Turkey, the country that breaks the physical distance rules with a curfew
Turkey has imposed a 48-hour curfew across 31 cities starting midnight on Friday. The reason for this decision was to contain the further spread of the novel coronavirus but with two-hours heads up, and the lack of proper communication about the scope of it caused panic across the country.
The Interior Ministry’s statement about the curfew came around 10 pm local time, and it immediately triggered panic buying. Hundreds of people raced to local grocery shops and bakeries, some of them were in their PJ’s and slippers. Physical distancing rules, which are essential to contain the spread of the virus, were cast away while people waited in long queues.
Sixty-seven years old Mrs. Leyla was walking home from the bakkal, a Turkish corner store, just a couple minutes after the curfew decision announced. “I wasn’t prepared,” she said. “When I heard it on TV, I scoured to the shop.” She was carrying two big bottles of water, a pack of flour, one loaf of bread, and a bag of sunflower seeds.
Turkish people are known for their “addiction” to nuts as snacks, and their favorite is sunflower seeds. Mrs. Leyla saw that I was staring at the seed pack and explained with a giggle, “It is for the stress.”
In front of the local bakery, a long queue formed, and people waited patiently while the four of the employees tried to figure out what to do inside. They looked anxious. Later, one of them said, “We weren’t informed, so there wasn’t enough bread for everyone” during his cigarette break. “It happened so abruptly. We heard it on TV, and immediately a lot of people searching for bread appeared on dark streets. When we realized that they were coming here, we started to bake.”
Bakeries were not the only ones who weren’t informed about the decision. Ekrem Imamoglu, the mayor of Istanbul who had repeatedly called for a lockdown, and the other opposition mayors were also critical about the short notice. “No one informed us about this critical decision. We don’t even know which services we can continue tomorrow as a municipality,” Imamoglu said on his Twitter message.
In Salacak, a little neighborhood of Istanbul located on the Asian shore of the Bosphorus, people were on streets like other places, but they were relatively calm.

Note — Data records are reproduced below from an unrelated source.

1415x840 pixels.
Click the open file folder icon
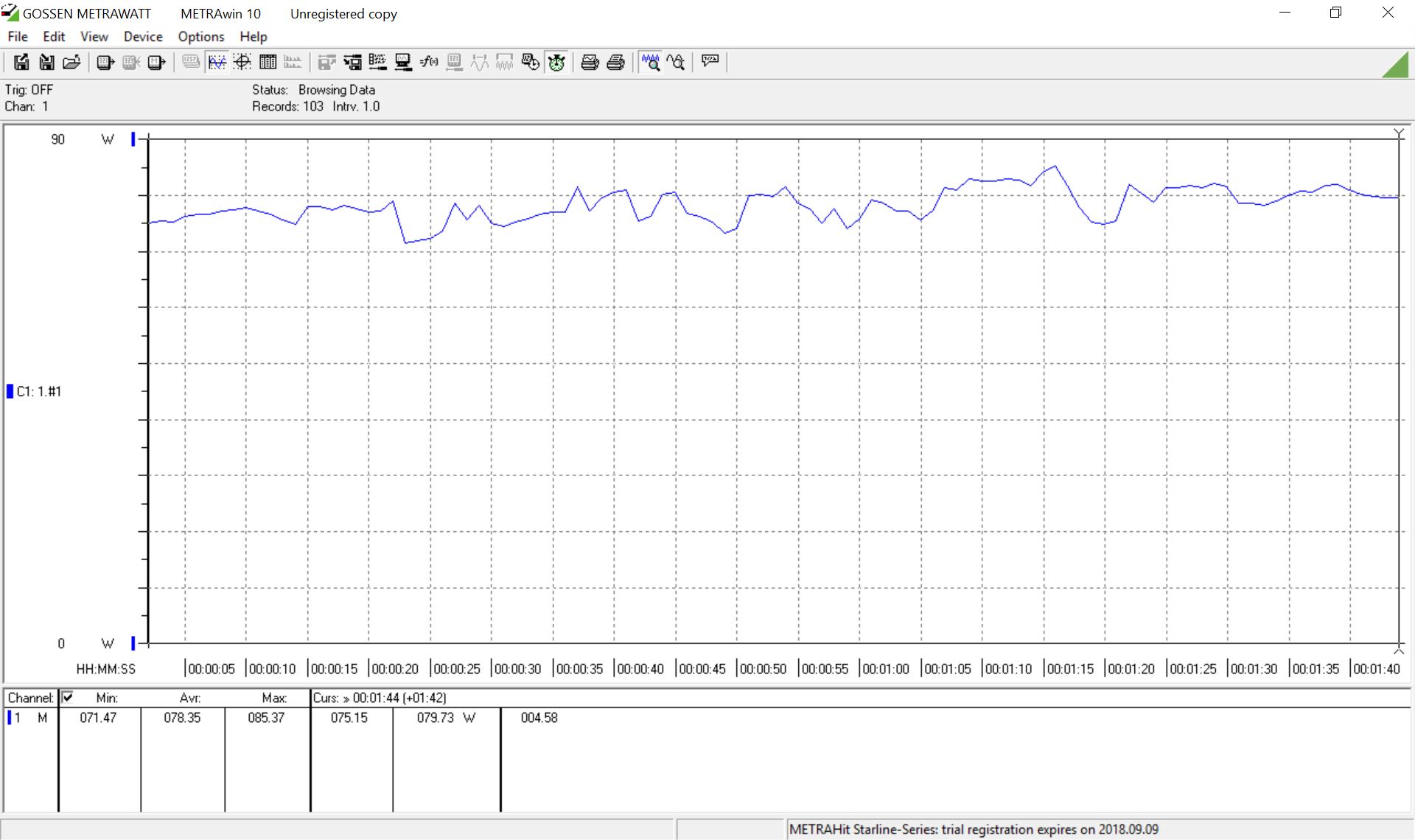pos(71,63)
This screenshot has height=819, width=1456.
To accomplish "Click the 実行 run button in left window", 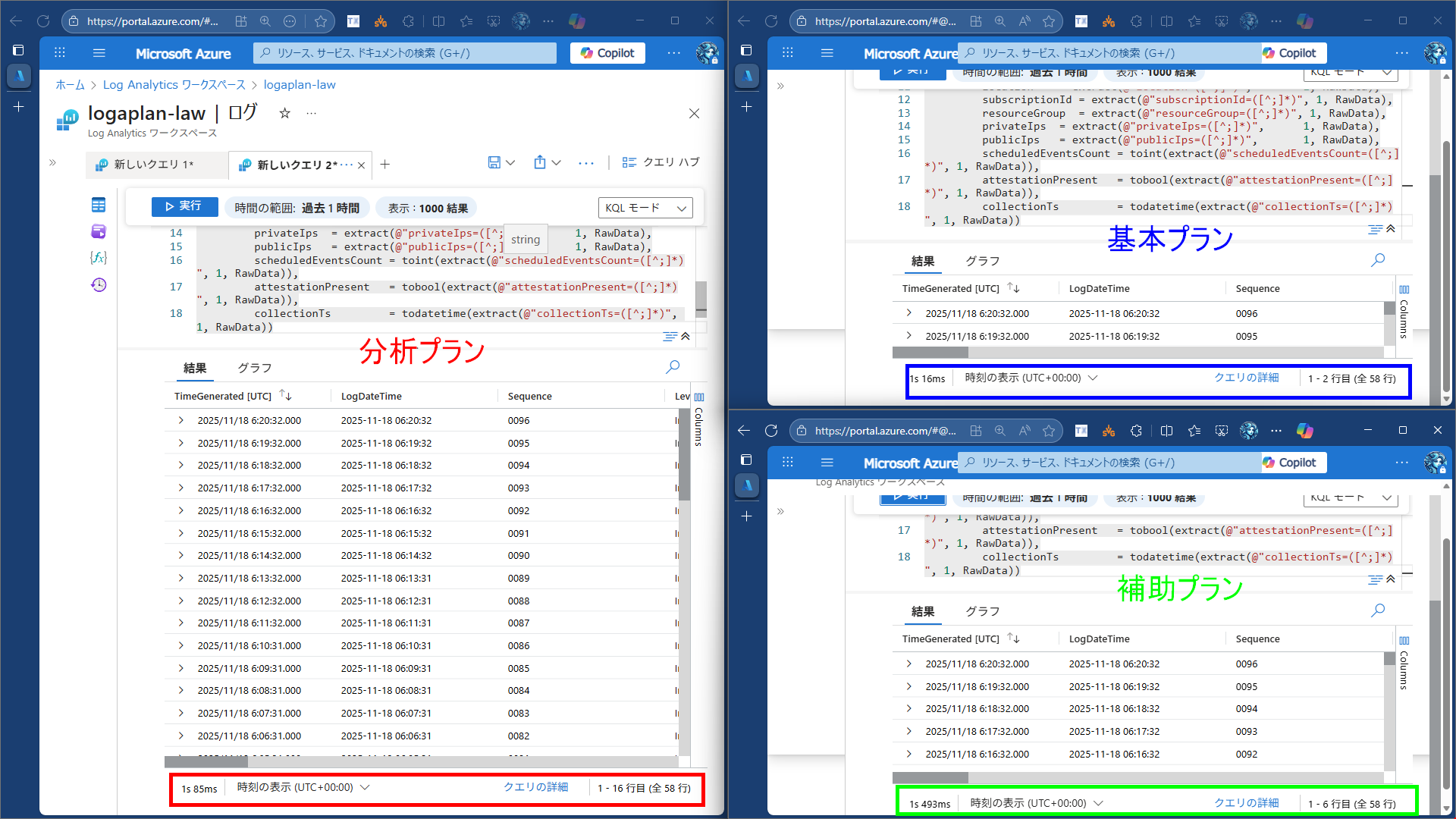I will point(184,206).
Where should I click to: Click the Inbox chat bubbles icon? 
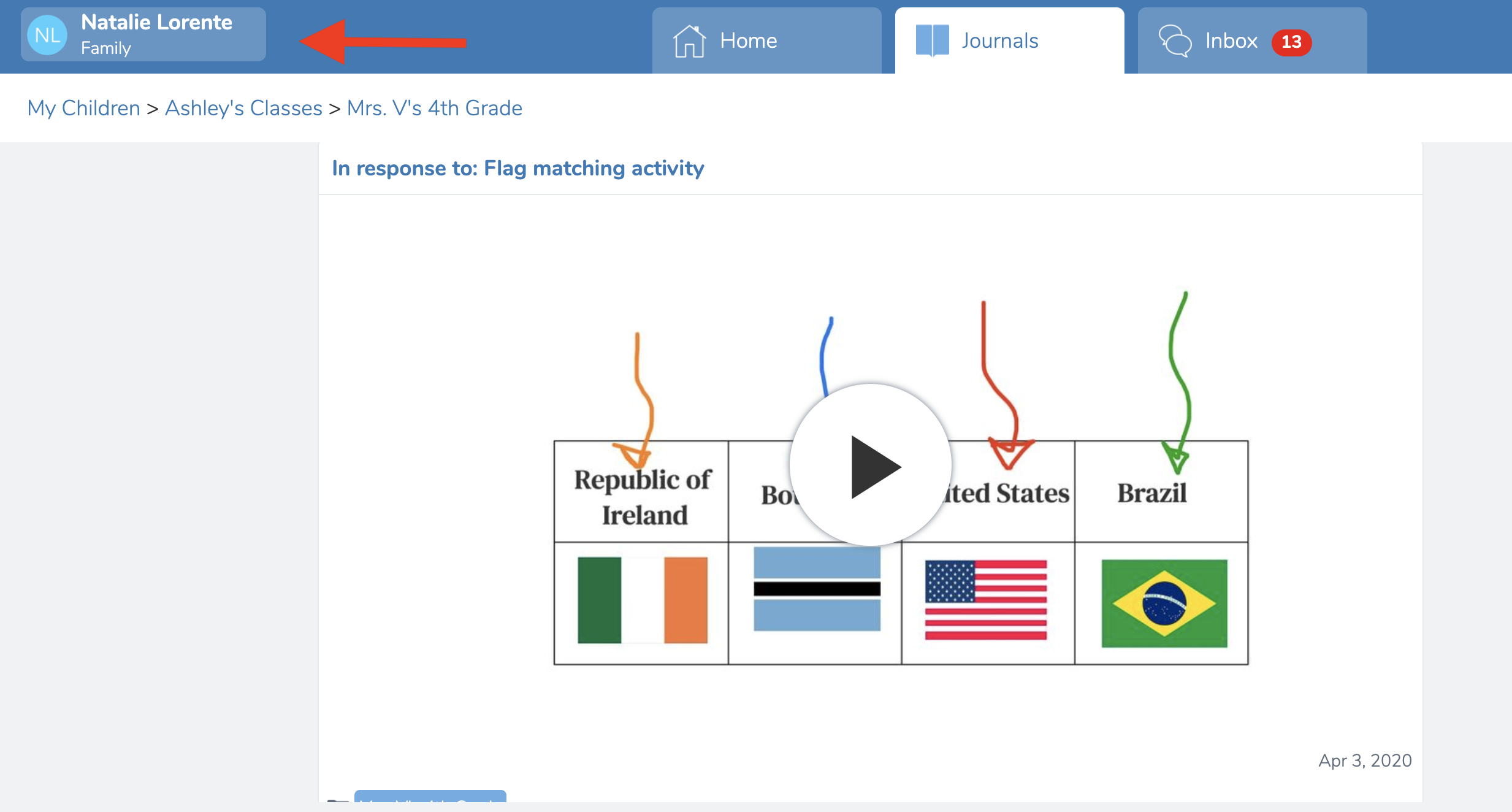coord(1175,41)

According to videos that appeared on social media, it wasn’t the same everywhere. In Bayrampaşa, a suburban district of Istanbul, people started fighting while waiting in front of the bakery, and in Mardin, a southeastern border city, the police interfered in one of the queue fights that broke out between people waiting.
Turkish Medical Association (TMA) criticized how the decision was executed. “Without proper timing, curfew can cause more harm than benefits,” they stated on Twitter. Another point that TMA underscored was the disruption of the physical distancing rules. “A measure which was designated to keep the physical contact at minimum annihilated the basic rule for that,” they said.
Doctor Ateş Kara, a member of the Health Ministry’s Coronavirus Science Committee, talked to journalist Candaş Tolga Işık and said that the ones who went out for shopping should self-isolate themselves for two weeks. According to Kara, the risk has gained momentum with the people going out to shop in a hurry.
Turkey announced its first confirmed case of the virus just four weeks ago, but the outbreak has snowballed since then, with almost 50,000 cases and more than 1,000 deaths reported.
While the number of cases and the death toll rises, the country has imposed a 48-hour curfew in 31 provinces beginning at midnight on Friday. The curfew is ordered in the capital Ankara, Adana, Antalya, Aydin, Balikesir, Bursa, Denizli, Diyarbakir, Erzurum, Eskisehir, Gaziantep, Hatay, Istanbul, Izmir, Kahramanmaras, Kayseri, Kocaeli, Konya, Malatya, Manisa, Mardin, Mersin, Mugla, Ordu, Sakarya, Samsun, Sanliurfa, Tekirdag, Trabzon, Van and Zonguldak, the Interior Ministry said in a statement.
Turkey’s Interior Minister Suleyman Soylu called on people to remain calm and urged against panic buying. While this statement was being made, a man in one of the videos from Ankara was seen covering his mouth with his hand intending to protect himself from the virus while he was waiting in a long queue. And another man in a dairy shop in Istanbul was asking the owner, “Is your yogurt good? If it’s good, I’m buying.”